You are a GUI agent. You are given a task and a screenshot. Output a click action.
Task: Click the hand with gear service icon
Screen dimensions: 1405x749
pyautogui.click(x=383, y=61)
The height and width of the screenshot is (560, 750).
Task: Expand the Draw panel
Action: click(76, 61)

# EXERCISE:
Print out the whole of the material exactly, line for line.

# SOLUTION TO THIS TASK:
You are a GUI agent. You are given a task and a screenshot. Output a click action.
Task: Click the hand with gear service icon
Screen dimensions: 1405x749
pyautogui.click(x=383, y=61)
The height and width of the screenshot is (560, 750).
Task: Expand the Draw panel
Action: click(76, 61)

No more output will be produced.